Since the COVID-19 pandemic started, a lot of people have become more adept at using technology to stay in touch without ever leaving their homes. Discord, Skype, Zoom, Hangout, whatever you and your friends use to hang out online are the same platforms you can use to communicate while playing D&D.
Of course, convenience isn’t the only reason you should play D&D online instead of in person. There are a lot of other advantages that you might not even realize, and I’m going to run through some of them right now.
1. Jump Right Into Games
There is a lot of set up that is involved with playing D&D analog style. The DM needs to create dungeon maps, players need to print out their character sheets, there are rulebooks that need to be consulted, and so on.
Online platforms like D&D Beyond, Roll20, and Fantasy Grounds can really cut down on these time wasting aspects of playing in person. They keep all of the resources for the games stored, so all the players and the DM have to do is log on and jump right back in where they left off.
Certain platforms also allow you to purchase official maps, sourcebooks, and campaigns directly from Wizards of the Coast and other RPG publishers. This means no more frantically flipping through books when your players make a choice you weren’t expecting, you can just easily search up the resource you need and it is right there at your fingertips.
2. A Mini for Every Moment
Immersion is key to any Dungeons and Dragons game, and nothing breaks it quicker than having no idea what you’re supposed to be seeing. Many of the monsters in D&D are strange, even by traditional fantasy standards, and can be hard to picture for players.
Instead of spending five minutes trying to explain what a Flumph looks like, online platforms give you access to visual aids that you can use to represent the characters and monsters in the game.
TaleSpire and Tabletop Simulator allow you to use 3D models and maps to truly drop your players into the game setting. Roll20 has illustrated 2D tokens, and allows you to import any of your own images for unlimited customization.
When you’re playing online, you don’t have to worry about being prepared for every eventuality as a DM, and as a player you will no longer be confused about what it is you’re fighting.
3. Automated Spells and Abilities
For newer players, keeping track of what your character can do at any given time can be tricky as you reach higher levels. Your character is gaining new abilities and spells all the time, and it can be hard to remember all of the resources at your disposal. For DMs this problem is even worse, as every new opponent the party faces has its own unique traits.
Luckily, most online platforms automate much of this process.
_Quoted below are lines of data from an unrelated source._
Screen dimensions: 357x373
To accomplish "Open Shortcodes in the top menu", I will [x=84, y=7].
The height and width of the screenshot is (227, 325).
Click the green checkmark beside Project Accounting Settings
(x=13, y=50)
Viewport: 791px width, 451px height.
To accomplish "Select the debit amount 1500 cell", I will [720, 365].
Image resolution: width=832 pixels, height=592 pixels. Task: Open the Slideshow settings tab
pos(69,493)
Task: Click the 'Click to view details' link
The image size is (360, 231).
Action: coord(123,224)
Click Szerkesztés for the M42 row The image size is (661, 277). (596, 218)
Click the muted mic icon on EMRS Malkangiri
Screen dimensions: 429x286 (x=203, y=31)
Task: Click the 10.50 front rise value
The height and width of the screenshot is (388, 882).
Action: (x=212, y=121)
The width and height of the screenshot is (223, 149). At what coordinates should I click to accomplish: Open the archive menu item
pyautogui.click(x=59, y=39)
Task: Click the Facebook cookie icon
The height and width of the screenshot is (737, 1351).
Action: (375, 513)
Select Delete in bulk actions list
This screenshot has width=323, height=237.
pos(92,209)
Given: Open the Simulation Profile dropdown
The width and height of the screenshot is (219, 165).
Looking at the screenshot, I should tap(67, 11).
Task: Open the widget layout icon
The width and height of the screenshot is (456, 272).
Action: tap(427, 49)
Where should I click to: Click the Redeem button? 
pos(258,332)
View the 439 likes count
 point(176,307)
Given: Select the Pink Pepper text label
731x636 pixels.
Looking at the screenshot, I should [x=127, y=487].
Once your character sheet is filled out, it will automatically calculate your ability score modifiers, proficiency bonuses, and adjust any stats that your class specific abilities affect.
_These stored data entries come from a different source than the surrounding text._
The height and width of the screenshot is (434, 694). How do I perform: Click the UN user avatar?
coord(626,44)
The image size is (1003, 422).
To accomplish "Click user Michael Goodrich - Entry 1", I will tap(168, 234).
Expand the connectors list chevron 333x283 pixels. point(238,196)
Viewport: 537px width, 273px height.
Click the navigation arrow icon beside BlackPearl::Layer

There are also great spell resources that can give you a quick explanation of the spell, or automate the process of casting it. This can save you a ton of time, and also ensure you’re playing your character to their full potential.
4. Roleplay Safe Environment
New players, especially those without experience with improv or acting, can feel very uncomfortable about roleplaying a character for the first time. Doing so for the first time in person can be intimidating, and might leave that person with a bad impression of the game or thinking it’s not for them.
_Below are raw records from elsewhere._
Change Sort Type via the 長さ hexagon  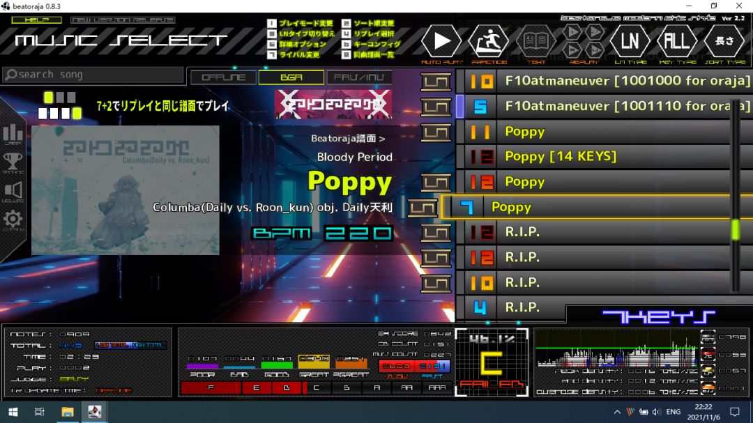[x=724, y=41]
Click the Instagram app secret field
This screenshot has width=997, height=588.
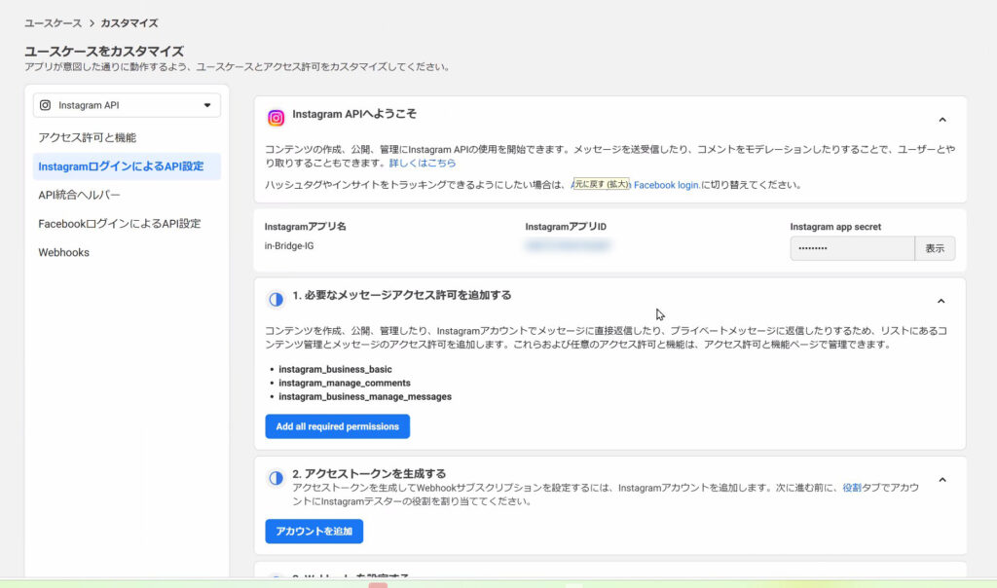coord(852,248)
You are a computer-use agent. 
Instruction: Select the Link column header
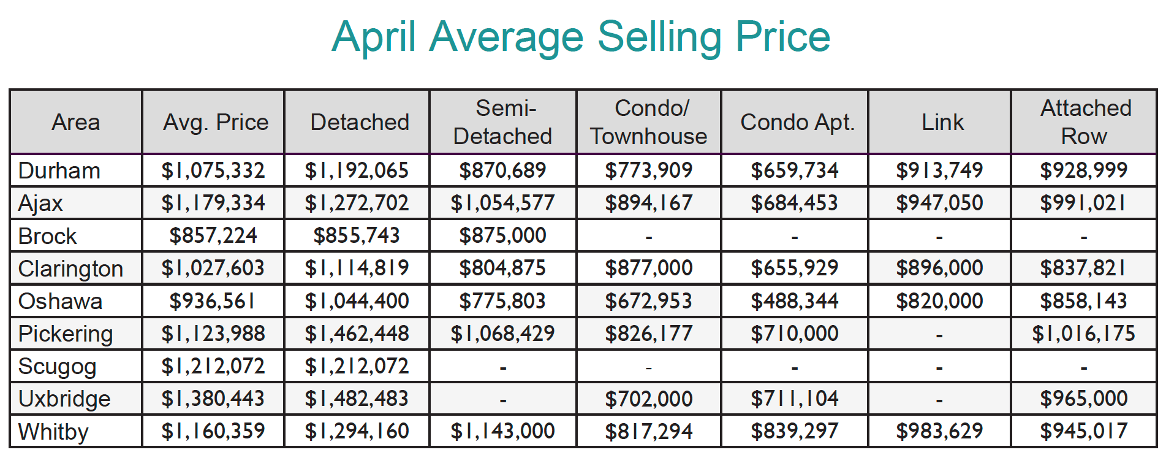[942, 122]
By allowing players to join in from the comfort of their own home, and with the separation of the screen, playing online can help lessen some of the anxiety around roleplay. This can be especially helpful when playing games with new friends who you might not be as comfortable around yet.
5. Music, Sound Effects, and More!
Also related to players’ immersion in the game, playing online can allow you to incorporate technology into the game in a way that enhances the experience.
Are you describing the creepy cave that your party is exploring? Maybe have some echoing water droplets playing in the background to give a sense of the size and emptiness of the space. You can also play some low creepy music in the background to build the tension as players make their way through the map.
This also allows players to get creative and share their own creative works to enhance the game. In character journals, illustrations, or even custom songs for bard characters are all ways your players can express themselves and make the game that much more personal.